With mortgage interest rates edging down and the price of homes a good 30% below their peak in Southern California, Ryan Ratcliff made a decision on the minds of many: He decided to buy a house.
Ratcliff, a University of San Diego economist who makes his living forecasting the housing market, hopes to close escrow next week on a three-bedroom house in a northern San Diego neighborhood known for its good schools.
"I may not have exactly timed the bottom," said Ratcliff, who paid 25% less than what the foreclosed house sold for in 2006, "but I think we're close enough that I'm comfortable."
Slowly, excruciatingly, buyers are beginning to return to the housing market.

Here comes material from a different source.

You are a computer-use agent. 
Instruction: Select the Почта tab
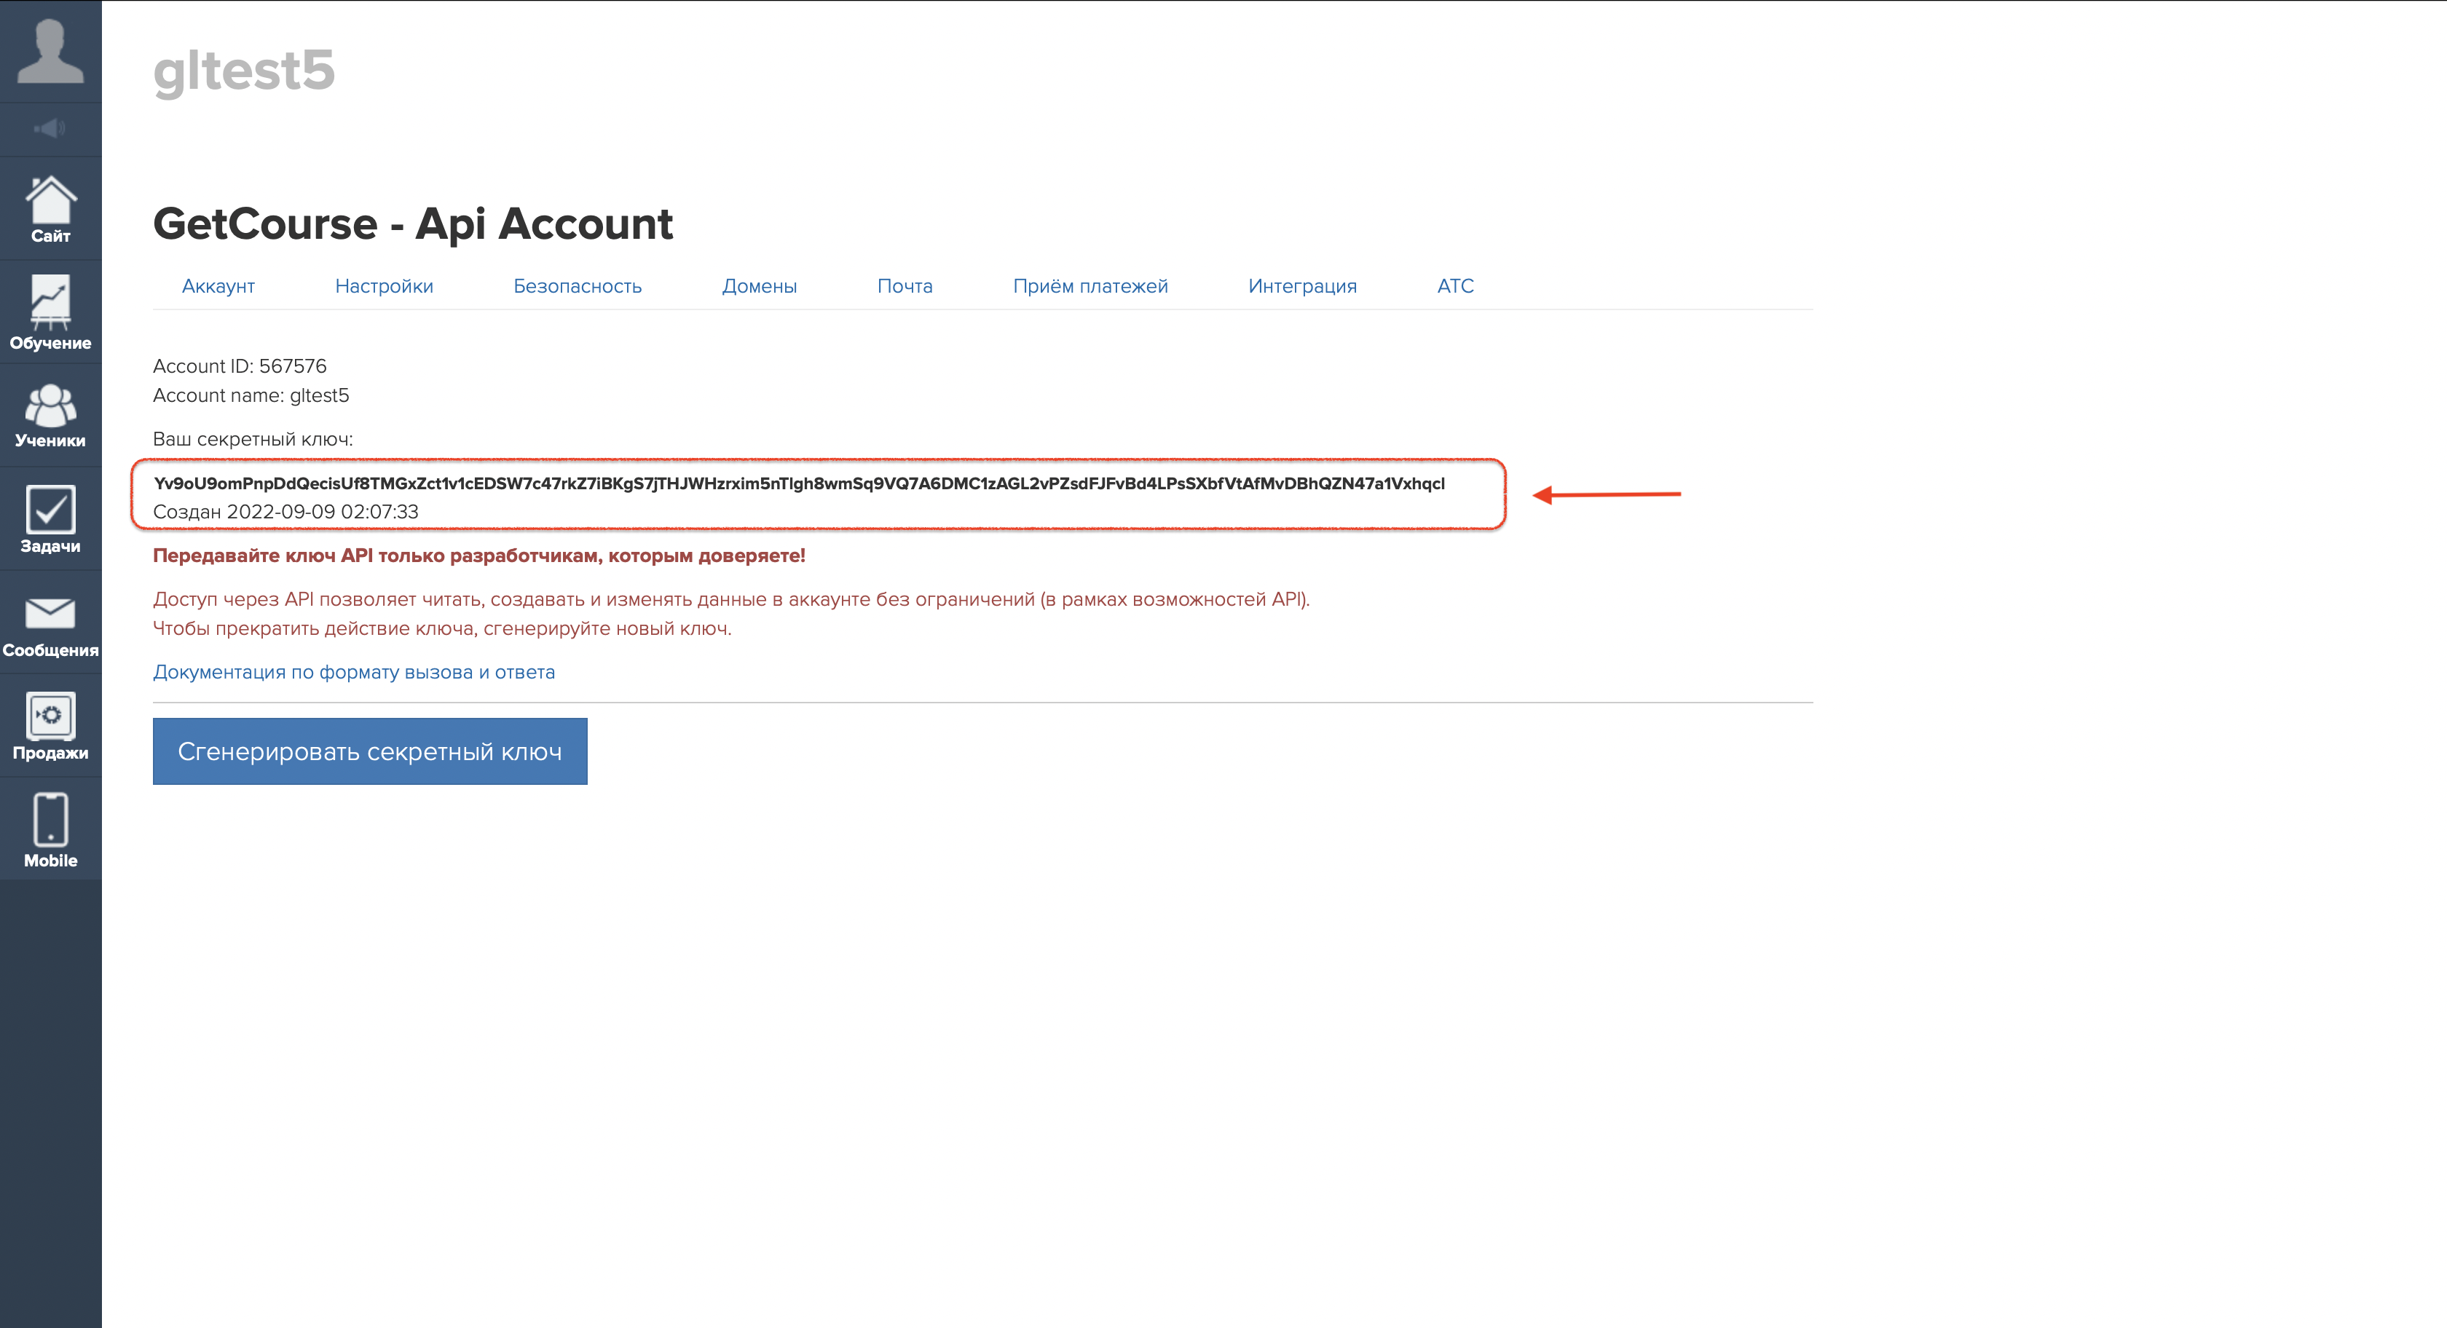coord(904,286)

Home shoppers report competition for the cheapest foreclosures, and agents say business is picking up.
But is the crisis over?
Far from it, experts and economists say.
Any market recovery "will be long and bumpy," said Leslie Appleton-Young, chief economist of the California Assn. of Realtors. There probably will be false starts -- periods in which home prices flatten or even rise for a month or two, and then fall again.
Many point to the last time the housing bubble burst in the early 1990s, when real estate lost 20% of its value in the first three years but then continued to bleed for four more years before beginning to rise.
Still, there is no denying that activity has picked up in recent weeks and months. In July, the number of homes sold in Southern California was up from the same month a year ago, the first such increase in three years.
Some industry watchers, as a result, are becoming positively boosterish.
"Home prices are about to bottom," cheered Barron's magazine in a recent cover story. Popular business commentator Jim Cramer said much the same thing late last month on his CNBC television show.
But whether the recent activity is a one-time spike driven by fire-sale prices on foreclosed houses or the beginning of a bottom can't be decided in a month.
The rash of foreclosures, for example, may have created an opportunity for a mini-bubble of sorts, in which speculators and others rush in to buy homes that are perceived as very cheap.
But the overall pressures on the economy and the housing market are serious -- and remain very much in place.
A key problem is that despite the crash, prices remain historically high when compared with people's incomes. So even though home prices have come down, people can't afford to buy them. And the exotic mortgage products that made it possible to buy expensive houses in the past are no longer available.
Low interest rates can make pricey properties more affordable, but that's meaningless if you can't get a loan, and most lenders have tightened their requirements so much that even people with good credit often don't qualify.
Supply is another key factor affecting home values. When there are too many homes on the market, there is downward pressure on prices.
And as of July, there were so many houses on the market in California that it would take 6.7 months to sell them all, according to the Realtors association.
That's better than a year ago, when there was a 10-month supply, but far from the four-to-five-month supply that is more typical in a healthy market, said John Burns, an Irvine real estate consultant.
With inventories still high, prices will have to drop more for those houses to sell, said Thomas Davidoff, a UC Berkeley economist who studies housing markets.
Declining home values mean that more current homeowners will become "upside down," owing more on their homes than they are worth, which also means foreclosures are likely to continue in the coming months, Davidoff said.
"I don't see logically why we would be done with that vicious cycle," Davidoff said.
One reason is that the ranks of borrowers who can't pay their loans are growing, meaning that there could well be more foreclosures and more attempts to sell houses that people can no longer afford.
That's because the mortgage mess is spreading from people with poor credit records who took out subprime loans to people with good credit. These well-heeled borrowers are increasingly unable to pay their mortgages, thanks to rising interest rates on their adjustable-rate loans, lower home values, job losses and other troubles.
Davidoff said price declines "are moving up, not down, the quality chain" as prime loan defaults rise. In the lower-priced inland areas where prices have fallen most, "maybe we'll start to see a floor. But no way are San Francisco, Los Angeles or Beverly Hills at the floor," he said.
Loose mortgage lending standards did much to inflate the housing bubble, and the extent of damage as borrowers default on those loans is still unknown.
Along with subprime mortgages given to poorly qualified buyers, a large number of mortgages were issued in 2006 and 2007 to borrowers who did not document their incomes, or agreed to a low, temporary interest rate that would later reset to a much higher rate and monthly payment.